How to complete this task
From the records beneath, determine how many lines contain "connections" and report only that figure.

Supplied information
== Segment start ==
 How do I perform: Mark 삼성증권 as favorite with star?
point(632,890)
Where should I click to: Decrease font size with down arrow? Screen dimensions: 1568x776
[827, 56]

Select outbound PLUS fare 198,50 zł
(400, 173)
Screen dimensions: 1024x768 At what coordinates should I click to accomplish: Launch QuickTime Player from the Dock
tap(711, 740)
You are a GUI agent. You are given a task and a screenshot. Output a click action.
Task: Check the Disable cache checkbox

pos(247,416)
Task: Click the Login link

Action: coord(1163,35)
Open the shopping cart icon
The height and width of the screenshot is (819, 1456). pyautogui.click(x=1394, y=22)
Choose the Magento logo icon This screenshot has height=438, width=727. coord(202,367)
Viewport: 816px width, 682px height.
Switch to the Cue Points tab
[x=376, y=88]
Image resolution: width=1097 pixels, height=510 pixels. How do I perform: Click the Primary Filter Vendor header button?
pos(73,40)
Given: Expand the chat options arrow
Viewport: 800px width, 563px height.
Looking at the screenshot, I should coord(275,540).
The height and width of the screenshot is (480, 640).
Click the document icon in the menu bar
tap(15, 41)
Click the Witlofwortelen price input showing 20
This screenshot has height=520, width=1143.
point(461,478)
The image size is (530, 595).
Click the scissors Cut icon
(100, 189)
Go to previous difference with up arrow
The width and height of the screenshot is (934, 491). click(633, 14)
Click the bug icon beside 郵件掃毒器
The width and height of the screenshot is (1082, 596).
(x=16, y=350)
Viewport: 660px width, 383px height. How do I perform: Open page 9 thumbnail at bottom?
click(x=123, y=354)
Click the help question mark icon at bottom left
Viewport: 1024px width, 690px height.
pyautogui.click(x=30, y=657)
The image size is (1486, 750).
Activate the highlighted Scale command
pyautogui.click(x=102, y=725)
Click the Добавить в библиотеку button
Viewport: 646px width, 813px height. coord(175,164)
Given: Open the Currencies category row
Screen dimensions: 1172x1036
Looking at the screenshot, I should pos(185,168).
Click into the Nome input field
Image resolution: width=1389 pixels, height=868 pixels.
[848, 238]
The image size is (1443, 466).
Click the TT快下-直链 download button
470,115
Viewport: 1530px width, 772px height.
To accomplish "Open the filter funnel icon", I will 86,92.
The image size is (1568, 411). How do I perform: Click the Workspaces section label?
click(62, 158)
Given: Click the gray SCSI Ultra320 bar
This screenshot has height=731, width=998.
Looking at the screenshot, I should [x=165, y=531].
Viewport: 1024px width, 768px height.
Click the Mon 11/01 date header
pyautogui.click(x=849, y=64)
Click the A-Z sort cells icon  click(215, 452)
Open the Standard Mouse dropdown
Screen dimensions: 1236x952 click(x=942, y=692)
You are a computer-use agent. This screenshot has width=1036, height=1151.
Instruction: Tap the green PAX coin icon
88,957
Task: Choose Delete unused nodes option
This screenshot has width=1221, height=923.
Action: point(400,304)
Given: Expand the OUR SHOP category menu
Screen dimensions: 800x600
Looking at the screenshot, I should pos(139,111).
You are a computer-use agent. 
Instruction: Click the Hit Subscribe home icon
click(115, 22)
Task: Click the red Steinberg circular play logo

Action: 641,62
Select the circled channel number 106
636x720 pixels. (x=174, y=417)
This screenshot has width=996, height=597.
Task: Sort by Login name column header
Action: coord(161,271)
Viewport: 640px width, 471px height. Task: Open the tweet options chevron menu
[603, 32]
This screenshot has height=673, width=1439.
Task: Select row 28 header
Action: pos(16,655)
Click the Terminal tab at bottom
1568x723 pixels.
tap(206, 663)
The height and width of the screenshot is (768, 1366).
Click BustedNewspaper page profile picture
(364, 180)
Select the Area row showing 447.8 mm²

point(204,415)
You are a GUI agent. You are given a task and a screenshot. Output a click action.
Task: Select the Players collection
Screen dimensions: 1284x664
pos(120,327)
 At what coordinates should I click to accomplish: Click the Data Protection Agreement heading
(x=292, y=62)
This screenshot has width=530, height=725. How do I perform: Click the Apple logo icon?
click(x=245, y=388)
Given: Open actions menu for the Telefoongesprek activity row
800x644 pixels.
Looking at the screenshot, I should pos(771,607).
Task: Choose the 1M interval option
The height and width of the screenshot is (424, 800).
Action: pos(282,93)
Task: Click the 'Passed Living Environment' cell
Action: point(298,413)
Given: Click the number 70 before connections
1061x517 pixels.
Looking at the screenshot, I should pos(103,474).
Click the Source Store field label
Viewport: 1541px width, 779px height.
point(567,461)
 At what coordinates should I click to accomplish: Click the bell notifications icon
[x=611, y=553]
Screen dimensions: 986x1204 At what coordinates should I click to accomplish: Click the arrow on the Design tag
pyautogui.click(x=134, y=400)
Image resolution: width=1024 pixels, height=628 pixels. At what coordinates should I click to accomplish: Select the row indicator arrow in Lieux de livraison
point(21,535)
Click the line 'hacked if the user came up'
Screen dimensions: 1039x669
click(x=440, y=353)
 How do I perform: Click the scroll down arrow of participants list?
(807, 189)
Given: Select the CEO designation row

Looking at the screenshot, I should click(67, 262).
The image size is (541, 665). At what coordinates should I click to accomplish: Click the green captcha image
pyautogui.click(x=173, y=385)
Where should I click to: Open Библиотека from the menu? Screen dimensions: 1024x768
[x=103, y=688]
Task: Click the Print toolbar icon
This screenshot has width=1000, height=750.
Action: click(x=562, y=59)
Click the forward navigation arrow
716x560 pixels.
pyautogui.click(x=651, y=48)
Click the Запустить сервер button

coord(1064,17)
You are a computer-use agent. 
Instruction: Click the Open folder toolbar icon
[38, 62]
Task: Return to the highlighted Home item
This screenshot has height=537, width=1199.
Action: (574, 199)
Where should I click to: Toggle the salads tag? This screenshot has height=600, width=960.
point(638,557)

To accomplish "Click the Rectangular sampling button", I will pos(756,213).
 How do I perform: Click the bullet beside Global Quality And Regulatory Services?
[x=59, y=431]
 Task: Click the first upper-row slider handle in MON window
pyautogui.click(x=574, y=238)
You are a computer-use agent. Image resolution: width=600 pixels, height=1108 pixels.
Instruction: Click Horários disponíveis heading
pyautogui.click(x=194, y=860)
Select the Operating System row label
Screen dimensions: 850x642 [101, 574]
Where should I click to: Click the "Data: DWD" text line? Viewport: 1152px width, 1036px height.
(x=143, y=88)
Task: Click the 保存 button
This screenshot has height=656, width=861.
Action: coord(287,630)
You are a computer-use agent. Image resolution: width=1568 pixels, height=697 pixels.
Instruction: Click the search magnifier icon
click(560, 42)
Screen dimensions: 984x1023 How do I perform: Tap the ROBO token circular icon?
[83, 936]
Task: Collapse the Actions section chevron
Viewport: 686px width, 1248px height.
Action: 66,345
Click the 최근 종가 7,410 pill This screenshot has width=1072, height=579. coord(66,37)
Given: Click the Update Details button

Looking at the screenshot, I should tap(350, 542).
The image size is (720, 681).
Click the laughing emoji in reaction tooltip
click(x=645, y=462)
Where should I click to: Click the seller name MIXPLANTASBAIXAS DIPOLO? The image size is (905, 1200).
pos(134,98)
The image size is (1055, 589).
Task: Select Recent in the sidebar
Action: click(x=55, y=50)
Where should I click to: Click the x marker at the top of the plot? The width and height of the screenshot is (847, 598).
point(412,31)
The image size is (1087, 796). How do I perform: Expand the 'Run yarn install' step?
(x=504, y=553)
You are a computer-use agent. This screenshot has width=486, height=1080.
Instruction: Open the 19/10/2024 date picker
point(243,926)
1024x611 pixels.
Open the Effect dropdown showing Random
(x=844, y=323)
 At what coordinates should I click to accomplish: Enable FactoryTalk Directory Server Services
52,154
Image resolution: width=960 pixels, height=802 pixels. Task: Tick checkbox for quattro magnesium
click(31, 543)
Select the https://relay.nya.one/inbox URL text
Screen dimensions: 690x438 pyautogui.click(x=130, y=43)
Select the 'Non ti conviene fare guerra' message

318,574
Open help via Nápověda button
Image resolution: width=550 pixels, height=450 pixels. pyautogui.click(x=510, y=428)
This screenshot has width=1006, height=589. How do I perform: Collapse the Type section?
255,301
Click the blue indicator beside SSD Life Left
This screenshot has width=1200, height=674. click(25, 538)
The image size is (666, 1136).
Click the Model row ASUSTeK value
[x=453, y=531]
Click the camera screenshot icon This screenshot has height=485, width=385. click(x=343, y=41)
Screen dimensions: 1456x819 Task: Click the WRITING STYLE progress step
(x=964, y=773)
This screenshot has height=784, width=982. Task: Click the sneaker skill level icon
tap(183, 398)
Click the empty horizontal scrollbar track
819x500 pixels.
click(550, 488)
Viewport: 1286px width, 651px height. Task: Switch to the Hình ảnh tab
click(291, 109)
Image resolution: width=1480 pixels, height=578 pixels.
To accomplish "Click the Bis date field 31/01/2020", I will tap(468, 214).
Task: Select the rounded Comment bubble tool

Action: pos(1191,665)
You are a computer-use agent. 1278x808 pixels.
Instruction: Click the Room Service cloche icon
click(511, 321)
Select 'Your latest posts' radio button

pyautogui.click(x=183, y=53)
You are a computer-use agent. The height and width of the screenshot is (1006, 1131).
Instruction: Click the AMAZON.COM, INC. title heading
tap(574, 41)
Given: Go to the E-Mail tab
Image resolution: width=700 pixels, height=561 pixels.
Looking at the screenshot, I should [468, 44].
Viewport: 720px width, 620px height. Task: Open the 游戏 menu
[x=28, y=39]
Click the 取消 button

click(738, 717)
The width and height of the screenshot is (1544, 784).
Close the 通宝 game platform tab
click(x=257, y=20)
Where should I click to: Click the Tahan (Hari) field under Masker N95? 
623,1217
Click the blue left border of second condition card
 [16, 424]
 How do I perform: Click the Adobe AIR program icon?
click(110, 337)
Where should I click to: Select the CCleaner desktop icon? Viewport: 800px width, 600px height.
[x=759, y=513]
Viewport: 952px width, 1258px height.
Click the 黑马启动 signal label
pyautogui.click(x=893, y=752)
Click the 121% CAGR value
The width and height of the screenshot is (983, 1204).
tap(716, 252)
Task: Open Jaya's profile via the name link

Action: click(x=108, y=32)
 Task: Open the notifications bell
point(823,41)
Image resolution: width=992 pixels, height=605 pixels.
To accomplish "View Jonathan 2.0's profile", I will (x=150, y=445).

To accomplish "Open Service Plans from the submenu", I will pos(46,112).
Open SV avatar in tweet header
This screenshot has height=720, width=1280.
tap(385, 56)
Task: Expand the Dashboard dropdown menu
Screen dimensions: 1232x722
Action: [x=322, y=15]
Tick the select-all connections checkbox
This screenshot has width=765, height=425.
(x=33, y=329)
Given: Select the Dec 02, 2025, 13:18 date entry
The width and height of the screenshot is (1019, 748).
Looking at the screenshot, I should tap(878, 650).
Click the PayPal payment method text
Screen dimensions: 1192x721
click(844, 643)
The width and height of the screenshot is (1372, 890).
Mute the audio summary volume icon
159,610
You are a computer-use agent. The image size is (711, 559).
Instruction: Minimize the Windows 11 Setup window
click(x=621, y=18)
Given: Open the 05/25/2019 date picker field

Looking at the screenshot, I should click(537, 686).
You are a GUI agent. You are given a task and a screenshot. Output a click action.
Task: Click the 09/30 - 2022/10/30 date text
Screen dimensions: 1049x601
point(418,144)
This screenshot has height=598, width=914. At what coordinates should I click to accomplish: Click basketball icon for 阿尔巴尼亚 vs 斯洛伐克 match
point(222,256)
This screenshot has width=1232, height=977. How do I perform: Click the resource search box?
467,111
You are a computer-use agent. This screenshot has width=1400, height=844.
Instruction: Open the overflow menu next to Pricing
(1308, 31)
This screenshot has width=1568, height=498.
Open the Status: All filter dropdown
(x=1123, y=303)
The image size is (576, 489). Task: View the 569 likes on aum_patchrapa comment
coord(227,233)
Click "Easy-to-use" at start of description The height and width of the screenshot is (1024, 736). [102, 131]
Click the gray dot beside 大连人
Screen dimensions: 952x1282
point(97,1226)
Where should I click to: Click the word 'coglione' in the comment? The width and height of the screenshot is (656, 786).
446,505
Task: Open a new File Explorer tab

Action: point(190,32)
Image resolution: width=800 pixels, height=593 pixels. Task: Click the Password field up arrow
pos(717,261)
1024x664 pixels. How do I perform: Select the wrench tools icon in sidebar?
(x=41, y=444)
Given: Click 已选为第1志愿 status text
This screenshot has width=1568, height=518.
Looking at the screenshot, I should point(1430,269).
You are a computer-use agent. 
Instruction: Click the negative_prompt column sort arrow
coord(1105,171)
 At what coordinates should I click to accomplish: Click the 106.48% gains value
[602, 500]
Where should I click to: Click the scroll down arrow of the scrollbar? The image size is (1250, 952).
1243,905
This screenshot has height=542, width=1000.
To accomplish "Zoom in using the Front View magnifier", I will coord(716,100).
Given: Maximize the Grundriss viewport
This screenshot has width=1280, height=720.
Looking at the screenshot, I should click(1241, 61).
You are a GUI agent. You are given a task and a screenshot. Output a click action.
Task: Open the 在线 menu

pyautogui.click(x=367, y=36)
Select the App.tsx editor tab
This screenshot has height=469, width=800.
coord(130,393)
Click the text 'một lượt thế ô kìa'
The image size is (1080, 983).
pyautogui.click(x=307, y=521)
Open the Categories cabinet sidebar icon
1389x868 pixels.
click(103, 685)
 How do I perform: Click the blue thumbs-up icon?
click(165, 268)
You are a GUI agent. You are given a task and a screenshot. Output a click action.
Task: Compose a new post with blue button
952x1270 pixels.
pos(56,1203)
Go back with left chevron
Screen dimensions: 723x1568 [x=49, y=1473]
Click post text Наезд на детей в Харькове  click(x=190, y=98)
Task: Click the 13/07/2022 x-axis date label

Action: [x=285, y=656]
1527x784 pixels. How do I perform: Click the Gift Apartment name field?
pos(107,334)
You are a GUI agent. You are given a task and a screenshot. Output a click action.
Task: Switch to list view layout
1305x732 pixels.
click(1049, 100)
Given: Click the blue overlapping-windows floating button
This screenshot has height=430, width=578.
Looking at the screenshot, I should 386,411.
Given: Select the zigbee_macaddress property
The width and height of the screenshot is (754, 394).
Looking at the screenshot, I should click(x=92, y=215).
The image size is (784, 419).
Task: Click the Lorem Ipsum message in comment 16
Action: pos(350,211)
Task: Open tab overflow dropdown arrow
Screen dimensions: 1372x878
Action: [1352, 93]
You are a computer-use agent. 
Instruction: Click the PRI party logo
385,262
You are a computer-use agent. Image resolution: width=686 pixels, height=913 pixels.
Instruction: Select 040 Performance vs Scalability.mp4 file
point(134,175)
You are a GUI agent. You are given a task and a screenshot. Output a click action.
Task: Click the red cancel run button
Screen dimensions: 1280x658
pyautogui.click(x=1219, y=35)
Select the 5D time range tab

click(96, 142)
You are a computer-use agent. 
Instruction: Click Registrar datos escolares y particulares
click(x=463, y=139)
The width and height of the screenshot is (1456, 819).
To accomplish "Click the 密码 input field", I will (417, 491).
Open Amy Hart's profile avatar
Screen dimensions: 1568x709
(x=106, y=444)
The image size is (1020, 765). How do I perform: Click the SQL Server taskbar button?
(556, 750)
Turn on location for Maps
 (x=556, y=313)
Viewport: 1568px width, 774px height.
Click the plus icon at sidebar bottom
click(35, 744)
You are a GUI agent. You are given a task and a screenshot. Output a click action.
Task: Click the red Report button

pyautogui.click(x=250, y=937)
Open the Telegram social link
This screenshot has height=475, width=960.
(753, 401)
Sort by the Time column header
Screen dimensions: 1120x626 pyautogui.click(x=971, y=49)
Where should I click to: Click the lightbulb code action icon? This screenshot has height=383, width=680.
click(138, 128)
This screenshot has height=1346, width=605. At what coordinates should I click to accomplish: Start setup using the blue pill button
== Segment end ==
Exercise output
2